El pasado domingo tuvo lugar lo que podría ser una nueva agresión tránsfoba en Valladolid. Alrededor de las 6:30 de la mañana, en las puertas del centro comercial Vallsur una persona había recibido una brutal paliza. Según algunos medios de comunicación, la persona agredida era un varón que vestía ropa de mujer e ingresó en estado muy grave en la UCI del Hospital Río Hortega. Además, según la Subdelegación del Gobierno en Valladolid, un menor se entregó en la comisaría alegando ser el autor de la paliza. La policía está investigando si la causa de la agresión fue un posible delito de odio por la identidad de género de la víctima.

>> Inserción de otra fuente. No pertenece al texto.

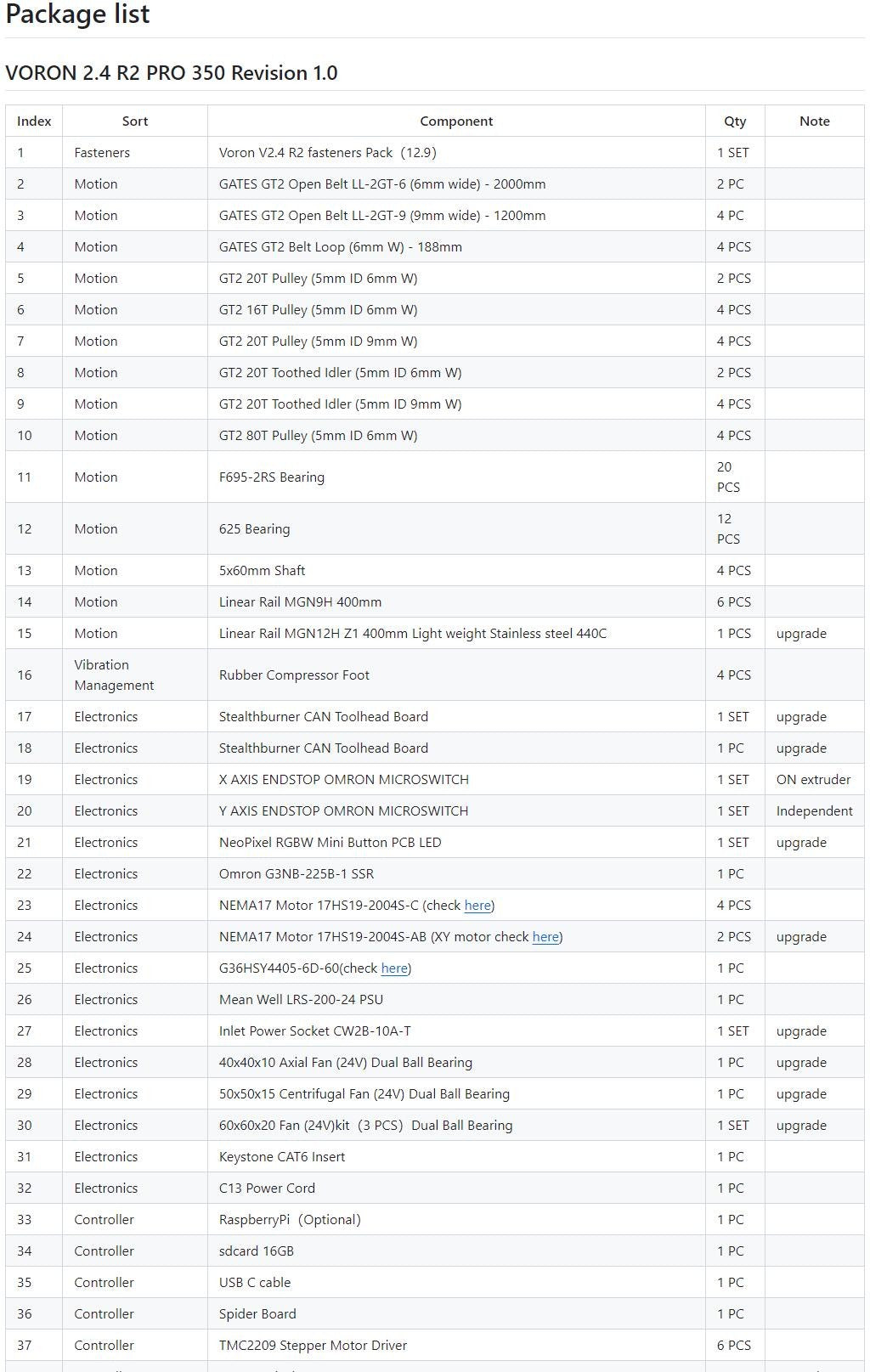Image resolution: width=870 pixels, height=1372 pixels.
Task: Click the TMC2209 Stepper Motor Driver cell
Action: click(456, 1346)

La persona agredida, cuya identidad todavía no ha sido revelada por la policía, lleva 3 días inconsciente y por ello no se le ha podido tomar declaración. Pero, a pesar de ello, desde el domingo varios medios de comunicación, sin saber quién es ni poder preguntarle su identidad de género, ya han afirmado en sus titulares que se trata de “un hombre vestido de mujer”, y se lleva la palma El Mundo, que lo califica como un hombre “disfrazado”.

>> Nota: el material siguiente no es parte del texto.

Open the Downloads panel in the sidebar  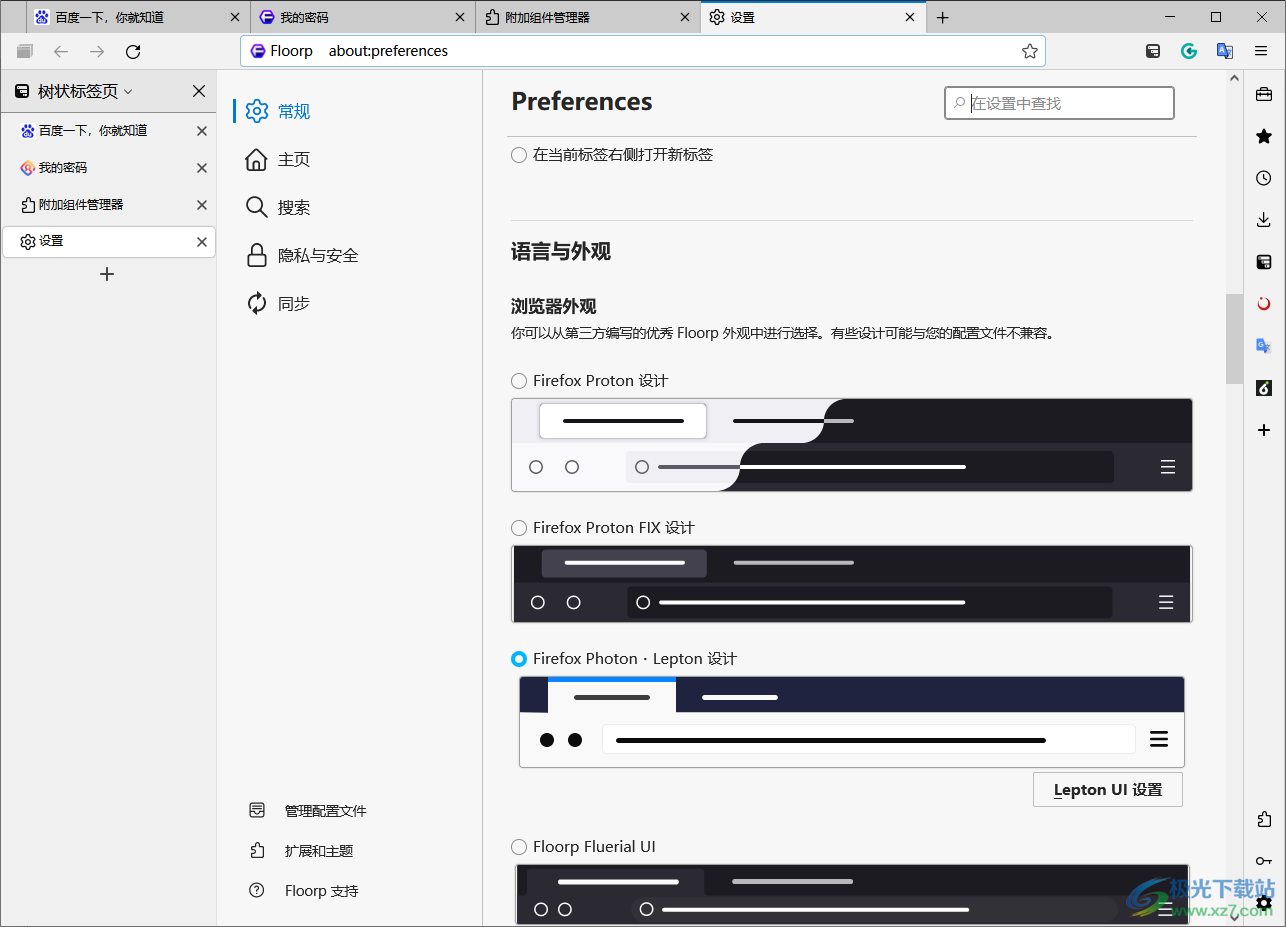click(1263, 219)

La prensa rancia parece seguir sin entender que el sexo es una cosa (conjunto de características biológicas) y el género es otra distinta (constructo social, identidad autodeterminada) y sin tener más información de la persona automáticamente establecen la relación pene = hombre. Pero vamos a ver, pensemos con un mínimo de lógica: va vestida de mujer, no es Carnaval, ni Halloween, ni iba de fiesta de disfraces con un grupo de amigos. ¿Qué les hace pensar que es un disfraz?

Tan rocambolesca les parece la posibilidad de que existan las mujeres trans, o las personas no binarias que se visten como les da la gana, que cuando les llega la noticia a la redacción prefieren inventarse datos que no tienen. Porque solamente la víctima, que está inconsciente, les puede decir si es un hombre, una mujer o ninguna de las dos, y si iba disfrazada o es la ropa que se pone todos los domingos. Falta mucho por concienciar, por educar y por avanzar en todos los ámbitos de la sociedad, también en las redacciones de muchos medios de comunicación.

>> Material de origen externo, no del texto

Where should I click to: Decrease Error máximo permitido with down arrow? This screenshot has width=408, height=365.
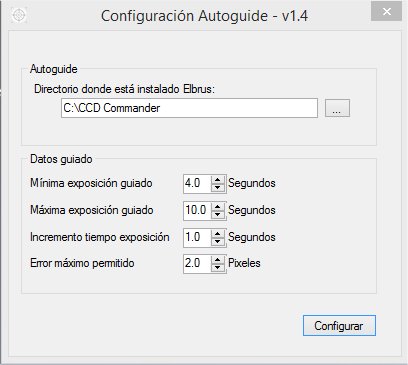click(218, 268)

Tratar con dignidad y con respeto a la víctima de una paliza que está hospitalizada en estado muy grave también pasa por no presumir su identidad de género, que, dadas las circunstancias, lo más seguro es que no sea cis-hetero-normativa. Ojalá la persona agredida pueda despertar pronto, dar su declaración y, si quiere, explicarnos si se identifica como hombre, mujer, no binaria, crossdresser, genderfucker… o con ninguna etiqueta porque no le apetece etiquetar su género. Mientras tanto, siempre nos quedará la muy versátil, neutral y maravillosa palabra comodín: “persona”. Que es lo que somos todas.